The growth of Lahore is a classic example. The Lahore region now effectively extends from Sheikhupura to Kasur and overlaps the emerging Gujranwala and Faisalabad urban regions. Through a transport and communication network, Lahore’s central business district is connected to smaller markets in the region. The growth of urban regions is natural because markets tend to spill over and extend.

Land is a major determinant of urban spatial and economic growth. Pakistani cities, because of large public land holdings in the centre and feudal land holdings in the periphery, make spatial and economic growth inefficient. The land owners generally do not come together in a planned manner to develop land efficiently and for larger public benefit. Through force and withholding development, they increase the land prices and therefore housing, commercial and production spaces are created without adequate facilities and infrastructure provisions. Subsequently, it becomes impossible for the city to be governed and the economy to be regulated.

However, the informal sector does not grow by itself. Like a leech, it sucks the resources of the formal sector economy. It is a parasite that does not leave alone even the crippled economy of large cities like Karachi, Peshawar and Quetta. The informal sector, by nurturing various types of mafias and mobilising public sympathy towards informal means, corrupts the overall economy. Since the ’80s, the informal sector has helped criminal elements who exploit the people, especially the poor and the new migrants. They profit from the absence and weakness of government services and regulating institutions.

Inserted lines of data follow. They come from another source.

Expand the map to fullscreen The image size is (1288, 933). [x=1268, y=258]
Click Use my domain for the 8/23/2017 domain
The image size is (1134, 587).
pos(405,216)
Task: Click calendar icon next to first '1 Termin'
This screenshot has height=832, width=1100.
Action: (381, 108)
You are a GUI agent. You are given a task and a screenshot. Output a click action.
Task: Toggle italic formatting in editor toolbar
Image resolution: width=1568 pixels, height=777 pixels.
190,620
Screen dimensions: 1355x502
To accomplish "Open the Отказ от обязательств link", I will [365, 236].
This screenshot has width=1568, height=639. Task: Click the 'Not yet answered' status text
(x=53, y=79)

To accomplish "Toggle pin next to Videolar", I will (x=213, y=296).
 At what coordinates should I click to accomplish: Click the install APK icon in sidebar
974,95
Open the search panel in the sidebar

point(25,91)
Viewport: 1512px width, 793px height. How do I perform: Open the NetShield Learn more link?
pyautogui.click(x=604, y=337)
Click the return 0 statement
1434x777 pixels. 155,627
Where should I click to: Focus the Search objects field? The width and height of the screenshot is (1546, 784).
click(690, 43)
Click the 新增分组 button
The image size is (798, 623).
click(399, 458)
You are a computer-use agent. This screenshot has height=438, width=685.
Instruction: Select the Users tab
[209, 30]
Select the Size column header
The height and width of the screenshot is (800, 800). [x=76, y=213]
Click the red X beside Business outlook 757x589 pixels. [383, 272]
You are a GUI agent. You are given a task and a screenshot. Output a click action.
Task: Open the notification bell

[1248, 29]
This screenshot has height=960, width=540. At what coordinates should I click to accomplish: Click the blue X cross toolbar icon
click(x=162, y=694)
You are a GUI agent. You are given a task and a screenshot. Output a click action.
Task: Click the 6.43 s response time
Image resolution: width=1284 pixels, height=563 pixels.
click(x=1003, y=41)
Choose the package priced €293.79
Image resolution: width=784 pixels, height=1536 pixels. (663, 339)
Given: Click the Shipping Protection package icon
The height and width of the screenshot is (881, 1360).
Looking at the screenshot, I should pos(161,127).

Through corruption and force, we have seen them capture public offices and institutions and become the middleman, controlling land and service delivery. Gradually, they alienated and fragmented society and created inequalities and a sense of deprivation. By gaining the sympathy of the people and destabilising society through violence, they have been able to cripple the governance structure and capture public resources. They are ruthless and violently dispose of competition and opposition and use coercive methods to extort money and capture land and properties.

Today, Pakistani cities are fragmented and consist of ghettos. Incompatible land-use, traffic congestion, overburdened services and high-density housing are common. At the same time residents are faced with crime and delinquencies, pollution, under-employment and spiralling prices. The people who benefited from the informal sector today are its victims. Abdul Waheed was shot dead as he sat outside his school playing with his daughter. The school that he and his colleagues built over the last two decades stands threatened of closure and takeover by extremists and criminal elements.

People’s informal economy now stands hijacked and the fairy godmother has turned into the proverbial stepmother, turning the dreams of princesses into cinders. Security, trade and employment that attract people are now conspicuous by their absence. The migrants cannot go back; they now fight for survival in cities that they built with their sweat and blood.